## Short problem
Rewrite the stretch from the line containing "Image resolution: width=316" through the line containing "pyautogui.click(x=257, y=59)", putting "Zoom Out" in place of "Zoom In" and keeping everything else the same. Leave the pictures out of your answer.

## Dataset records
※
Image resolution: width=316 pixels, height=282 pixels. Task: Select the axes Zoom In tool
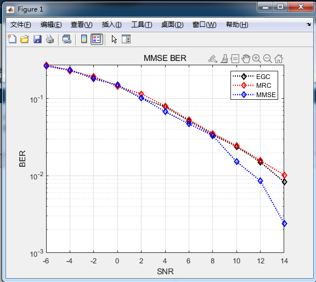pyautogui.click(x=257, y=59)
※
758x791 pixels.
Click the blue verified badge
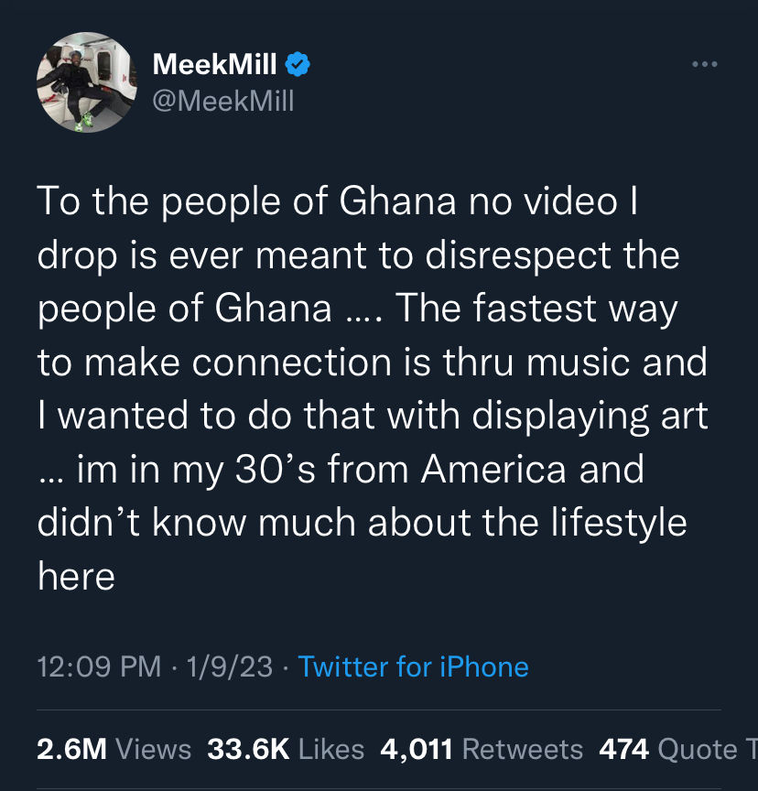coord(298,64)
※
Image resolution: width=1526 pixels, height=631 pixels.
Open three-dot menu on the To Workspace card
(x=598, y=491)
※
## The solution
Image resolution: width=316 pixels, height=282 pixels. Task: Select the axes Zoom Out tool
pyautogui.click(x=257, y=59)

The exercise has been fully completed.